Appraisals, done well, can be at the heart of moving a school forward. My experience, however, is that they are more often part of a cycle in a busy schedule of activities in the autumn term under ‘performance management’. They are increasingly viewed by staff as generic, linked to whole-school priorities and pupil outcomes. As a headteacher, I was looking for a more personalised approach that could have a lasting impact on pupil outcomes by having a sharper focus on what was happening in the classroom. We needed a change in culture so that teachers felt more able to take risks, learn from each other and be actively engaged in continuously reflecting on and refining their teaching. With this in mind, I set out to develop a reflective approach linking appraisals with professional development.
I wanted teachers to have the chance to create their own research projects within a professional learning community (PLC) so that we could ‘establish a culture where all teachers improve, not because they are not good enough, but because they can be even better’ (Wiliam, 2018, p. 218).
We had already used Hattie’s Visible Learning meta study (Hattie, 2008) to identify what approaches really make a difference to pupil outcomes. One of the most important influences identified was the quality of teacher-pupil feedback. This was timely, as our feedback policy needed a complete review. So, we decided to use Hattie’s research as a starting point to rethink our approach to feedback.

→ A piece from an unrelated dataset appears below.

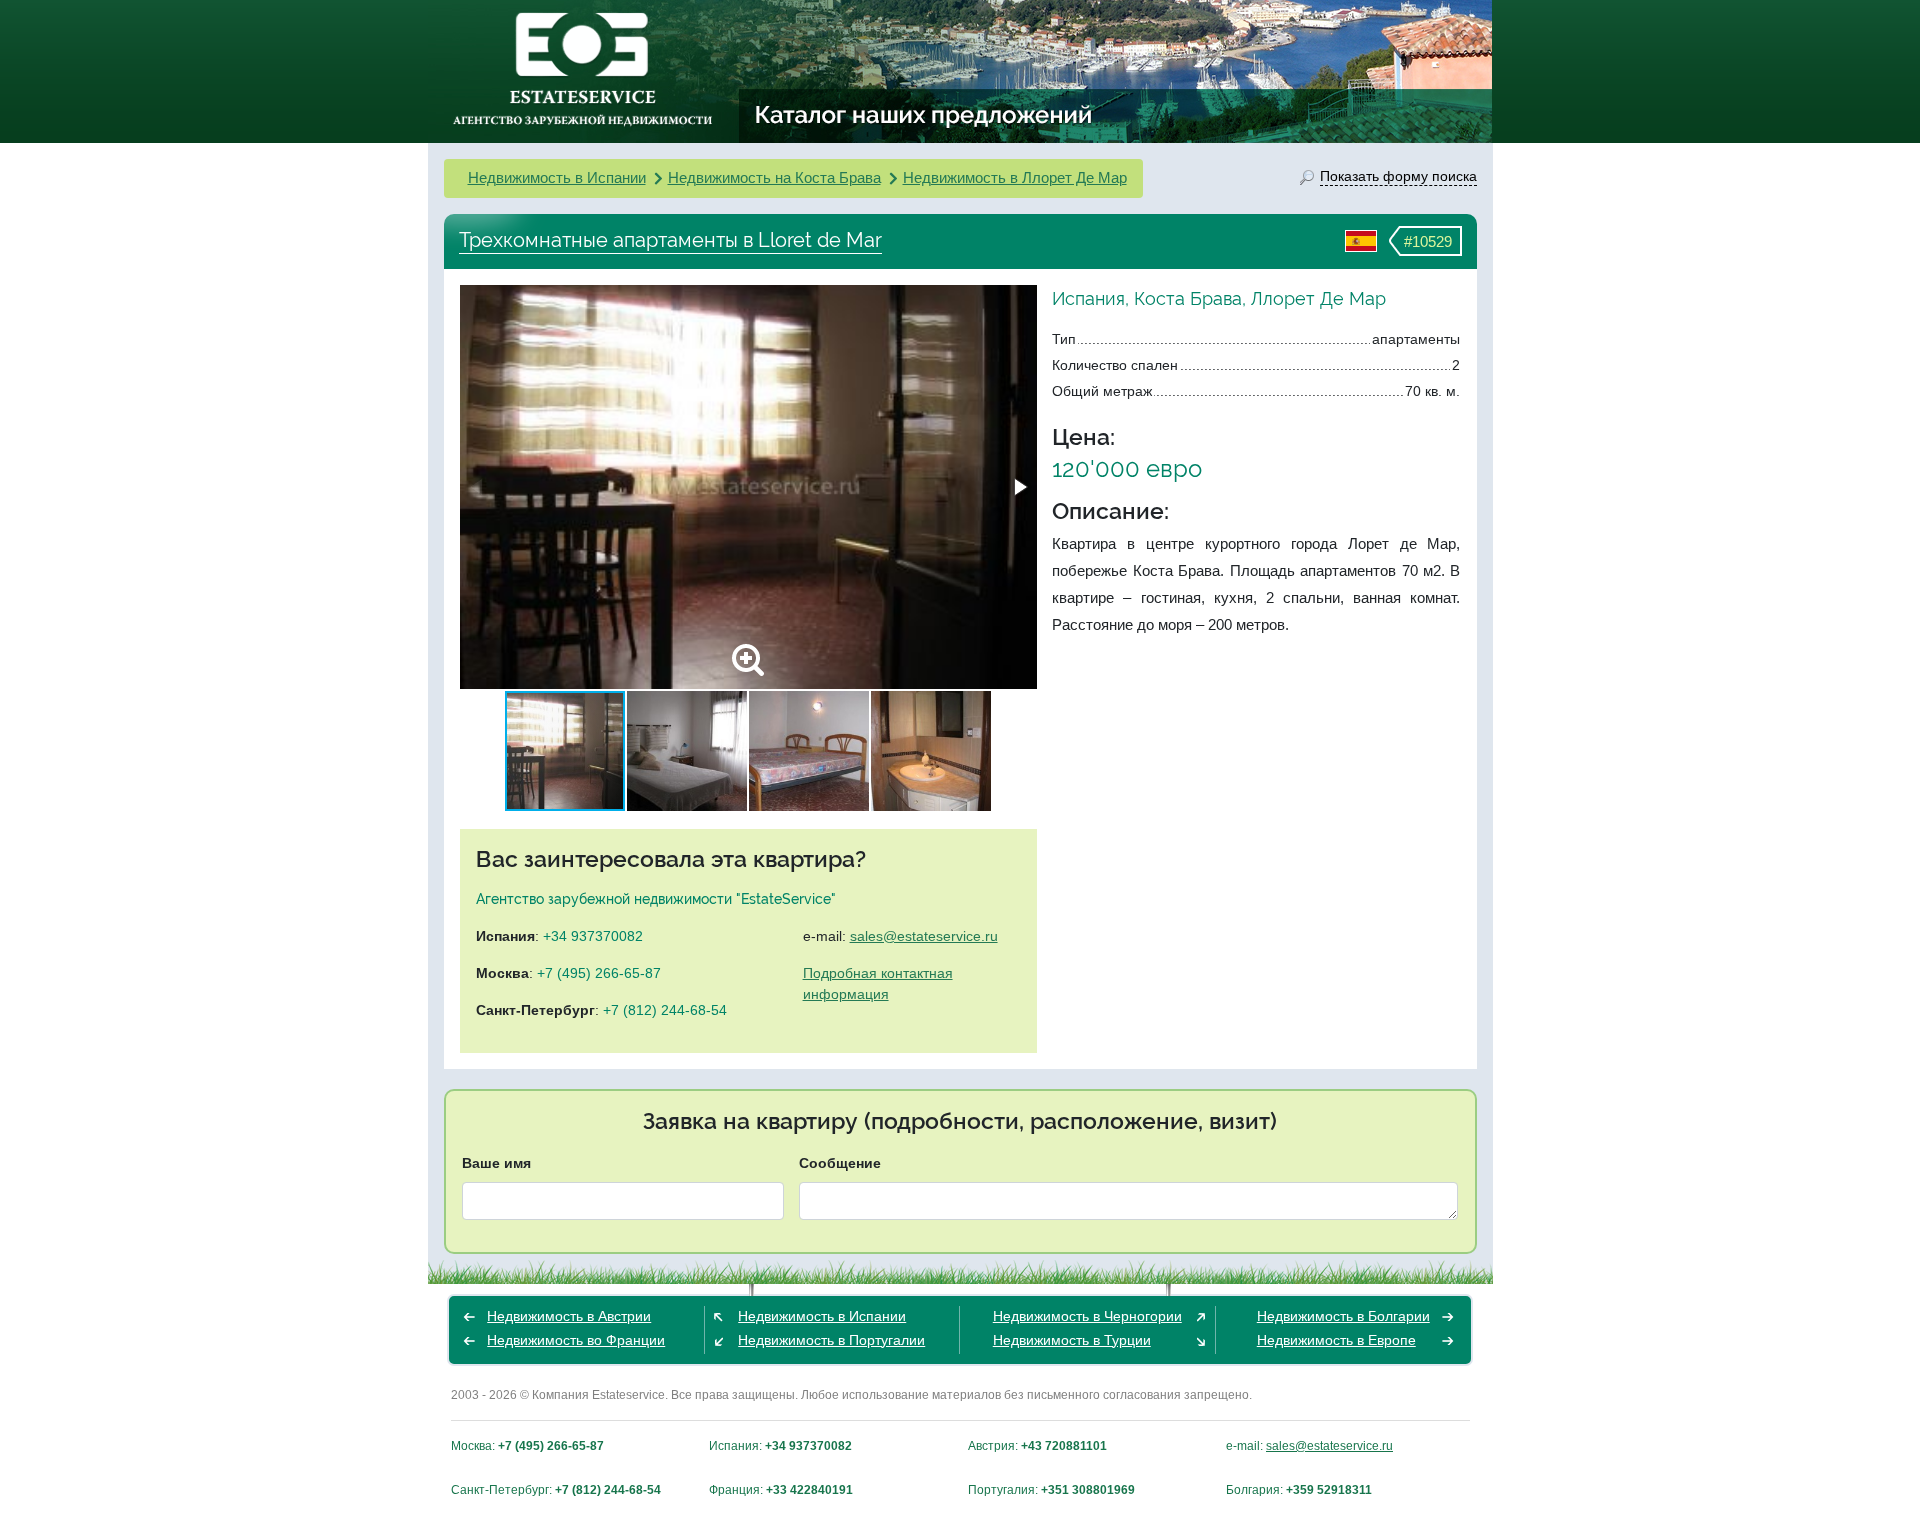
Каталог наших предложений (924, 114)
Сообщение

We decided to pilot ‘action research’ for teachers, linking effective feedback to a whole-school priority: writing. The beauty of this approach is that it is not dissimilar to the planning model (plan, do, assess, review), with which many teachers are already familiar. Additionally, the individual research projects would support wider discussions about improving outcomes in writing across the school, and would be the focus of staff meetings throughout the year. Teachers worked in pairs so that they could share their research and coach each other in developing it further. They were initially supported with a series of question prompts to develop a research proposal. The visual I gave them was that of a funnel. Their initial idea was at the wide end of a funnel and the coaching would distil their ideas into a clear model of an ‘intervention’, from which they would form the research proposal. The initial session was spent looking at the area of focus and creating a ‘big question’ using co-coaching.
One example was a Year 6 teacher who wanted to explore how to improve outcomes for boys who were underperforming in writing. She had identified the pupils for the research (those at risk of not making expected progress), and developed regular 10-minute pupil–teacher conferencing as her ‘intervention’. She identified a baseline for her pupils as a starting point to track progress over time and feed back on their progress to the PLC. The sessions were used to give verbal feedback and agree targets for improvement with each pupil.
Although all teachers followed a similar approach – linking feedback to writing – the projects were very different. Professional development sessions were used throughout the year to support the process and share best practice. Teachers were increasingly forthcoming and enthusiastic about their research and how this had changed their approach to teaching. All pupils in the action research groups made better progress than expected. However, the impact of this pilot across the school was not only in numerical outcomes for pupils, who on average made much better than expected progress in writing, but also on their engagement across the wider curriculum and their general attitudes to learning, evidenced through better attendance, improved behaviour and improved test results.
The Year 6 example above helped us as a school to consider what really makes a difference to our pupils – written marking or building confident pupils by giving them time for meaningful 1:1 feedback? Using action research has helped teachers to see the impact that small, meaningful changes to their practice can have on their pupils. It has encouraged teachers to engage in the craft of teaching, which can be lost in a sea of data, monitoring, assessments and feedback. It has given them the freedom to look at an area of their choice and come up with their own solutions. Using pupil–teacher conferencing has been adopted as a ‘visible feedback’ (Hattie and Clarke, 2018) approach in Year 6 and is now one of several new approaches adopted by teachers.
We are now in our second year of action research, with a few changes from the pilot: all those undertaking research can identify their own focus for research; this is discussed at length in their initial appraisal meeting in September. We have also extended the programme to include our higher-level teaching assistants (HLTAs).
In July 2018 we were awarded a year-long commission by the Ealing Learning Partnership (ELP) to lead action research across schools in Ealing, with a focus on reading. Twelve schools have signed up to this PLC, including two high schools. The PLC is supported by teachers from my school, who are championing the benefits of this approach. It is hoped that the results will be published online in 2019 and that the work of the PLC will develop further in 2020.
Hattie J (2008) Visible Learning. London: Routledge.
Hattie J and Clarke S (2018) Visible Learning Feedback. London: Routledge.
Wiliam D (2018) Creating the Schools our Children Need: Why What We’re Doing Now Won’t Help Much (and What We Can Do Instead). Florida: Learning Sciences International.